The significance of these technologies for ecological design are great. They offer a new avenue of expression for systemically marginalized communities who are disinclined to attend community events. Many of these software programs overcome hurdles that can plague community meetings. For one, many products embed translation services that enable administrators to easily translate surveys into other languages. The second benefit is an open-ended time-frame that enables users to respond at their leisure. This can include in the conversation those voices that are normally absent because of unusual or long working hours that normally conflict with community meeting times. Software programs like these have the potential to generate a sense of community ownership because more people can be heard, know they are heard, and feel a part of changes made to their environment.

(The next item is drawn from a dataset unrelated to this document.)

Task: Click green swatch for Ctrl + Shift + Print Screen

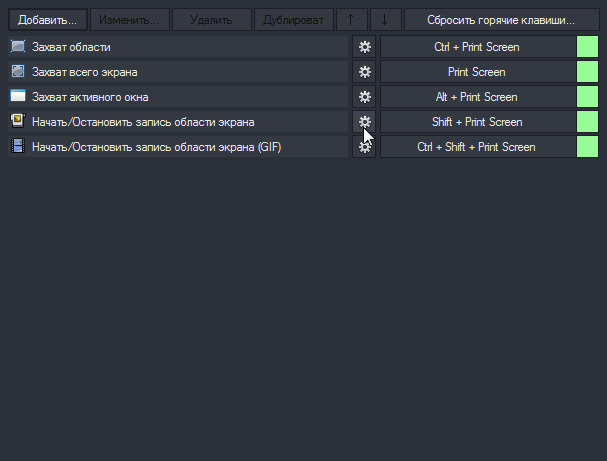Action: point(587,147)
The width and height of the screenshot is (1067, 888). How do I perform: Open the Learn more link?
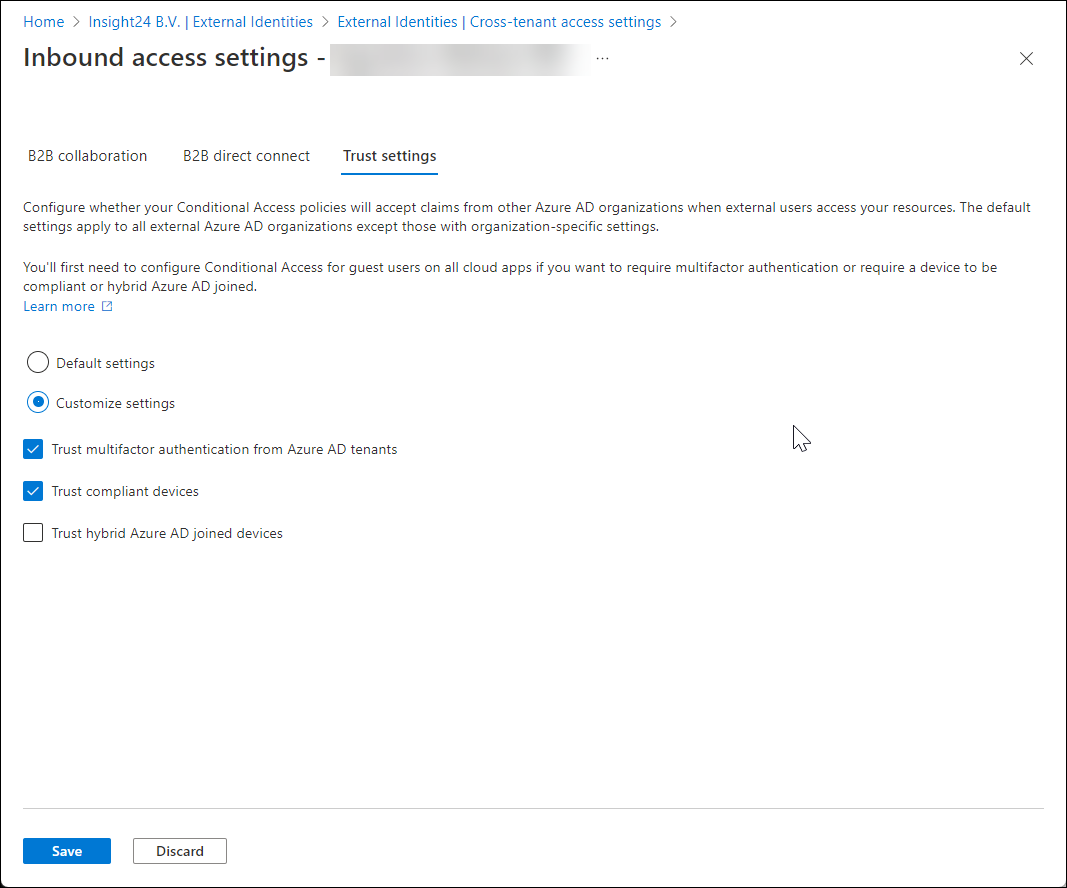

My project partner, Andrew Kilduff, and I have been exploring the potential for applying the BUGIS technologies to our winter project to develop a Brockton Urban Agriculture Plan. Roughly 80 Brockton residents attended the first community meeting but we noticed that the Haitian and Cape Verdean populations who make up greater than 50% of the population were dramatically underrepresented. We wondered if contributions including systemic racial oppression, historic under representation in local government, and the current national political climate could be counteracted with a technology like BUGIS. After conversations with high school faculty and area residents it was clear that the youth and educational system are the best places to reach out and invite the Haitian and Cape Verdean communities into the dialogue. As a result, we are currently exploring the use of social media platforms like Facebook and Instagram but are interested in coupling these efforts with technology like BUGIS to gather information more interactively.

MASS Development has already used coUrbanize for a downtown development project, providing precedent in the city of Brockton. Even with this precedent though, time is an issue that makes it difficult to fully engage with these questions during the winter project. If there is an opportunity to pursue this project further after graduation, we hope to trial these emerging technologies as an option for greater community participation in the planning process.

A photo taken from our first community meeting at Brockton City Hall. We asked current gardeners raise their hands.

Since 2012, Tim Tensen has leveraged his nomadic lifestyle to engage with diverse professional experiences in ecological design, regenerative agriculture, residential landscaping, and community process. Highlights include: holding a variety of positions on organic farms around the country, working on living roof projects in the San Francisco area and subsequently teaching a section on living roofs for Toby Hemenway’s 2015 Seattle PDC, volunteering with community projects like Seattle’s Beacon Food Forest, and consulting with landscape businesses in the Seattle and Boston areas. He has studied Analog Forestry in Costa Rica, ecological land design and management in California, and most recently the Regrarians platform for farm planning in New York.